In clinical practice, we see daily evidence that the foods and beverages children (and adults) consume have a profound effect on their health and well-being and on their ability to live a healthy and disease-free life. Make every bite count refers to eating more nutrient-dense foods and beverages that provide vitamins, minerals and other essential nutrients. It also refers to limiting foods with added sugars, saturated fats, salt and empty calories.

The USDA guidelines encourage people to follow a healthy dietary pattern in appropriate portion sizes at every stage of life. This begins with breastfeeding (or utilizing iron fortified formula) for the first 6 months of life. It also includes adding healthy nutrient-dense complementary foods and encouraging infants and toddlers to eat a broad range of foods from all food groups and of various colors, textures and flavors.

The USDA guidelines also recognize the diversity of cultural food and beverage traditions in the United States, as well as budgetary constraints and considerations. However, even within various cultures, parents should strive to provide their children with healthy choices from these core elements:

  • Vegetables of all types
  • Fruits, especially whole fruit
  • Grains, especially whole grains
  • Dairy, especially fat-free or low-fat
  • Protein foods, including lean meats, poultry and seafood; legumes, nuts and soy products

MyPlate.gov is a readily available resource to help guide and support healthy dietary patterns for all ages.

Healthy beverage choices are also an essential component of the new USDA guidelines.
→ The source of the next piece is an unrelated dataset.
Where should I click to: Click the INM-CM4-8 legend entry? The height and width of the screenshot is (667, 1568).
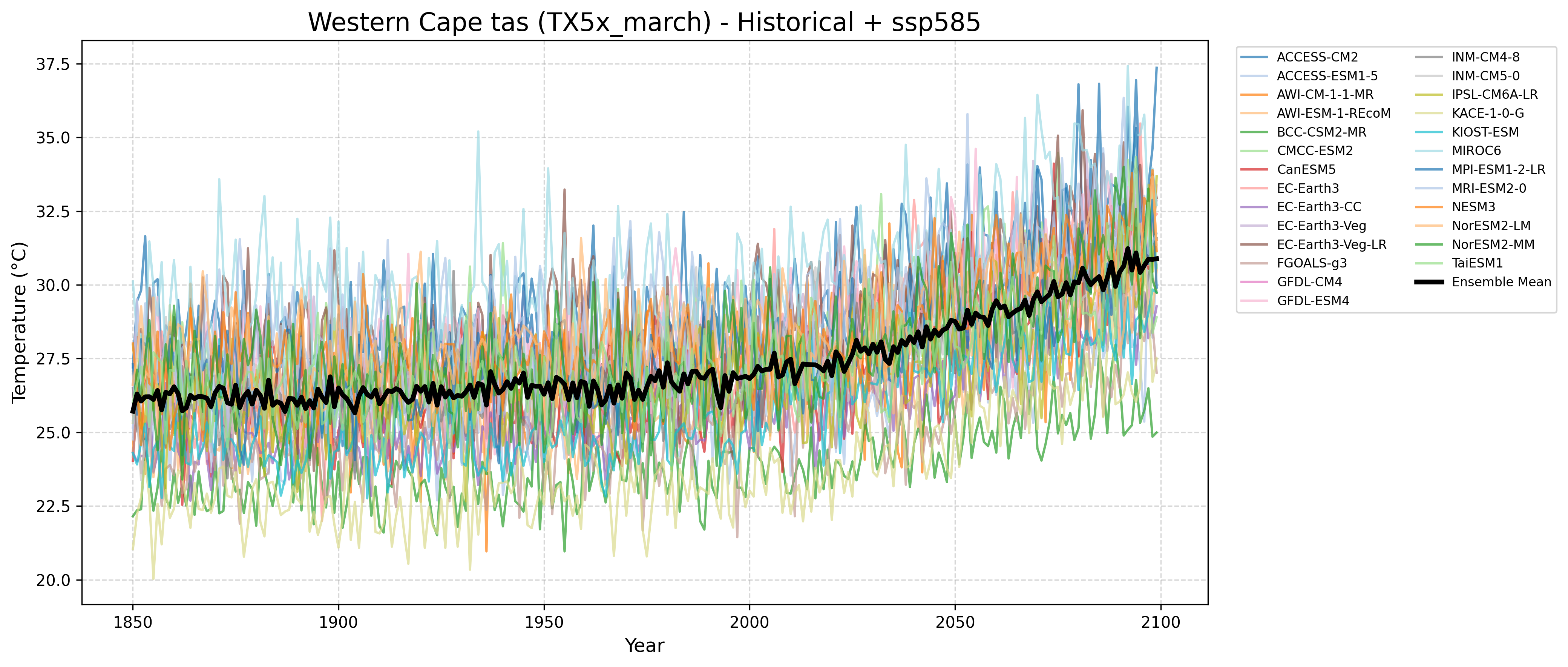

Studies have shown that sugar sweetened beverages contribute to tooth decay, type 2 diabetes, fatty liver disease and heart disease. The USDA guidelines recommend water and unflavored cow’s milk for children older than 1 year and trying to limit juice, soda, sports drinks, sweetened teas, and other juice drinks. The industry also heavily promotes toddler milks as optimal for nutrition and development, but physicians, nutritionists and other health professionals do not recommend them. To further this messaging, the UConn RUDD Center for Food Policy and Obesity has created “keep it simple, keep it real” toolkits for caregivers to dispel these myths and promote healthy beverage choices for young children.

Take a look at the “keep it simple, keep it real” campaign.
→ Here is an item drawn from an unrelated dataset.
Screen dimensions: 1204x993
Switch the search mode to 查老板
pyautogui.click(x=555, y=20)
Parents and other caregivers play an essential role in infant and toddler nutrition, as young children are wholly dependent on them for their food. The USDA guidelines discuss not only what to feed them, but also how to feed them and respond to their cues. Parents also set the nutritional tone for older children and adolescents, both by example and by establishing healthy family habits that include emphasizing nutritious foods and healthy beverage choices, as well as encouraging regular physical activity. The dietary guidelines provide a template for parents, schools and communities to emphasize the importance of healthy eating and active living. Together, they can create an environment where healthy foods, healthy beverages and regular physical activity are the norm for all children and adolescents so that we can begin to lower the rates of obesity in our local communities and across the country.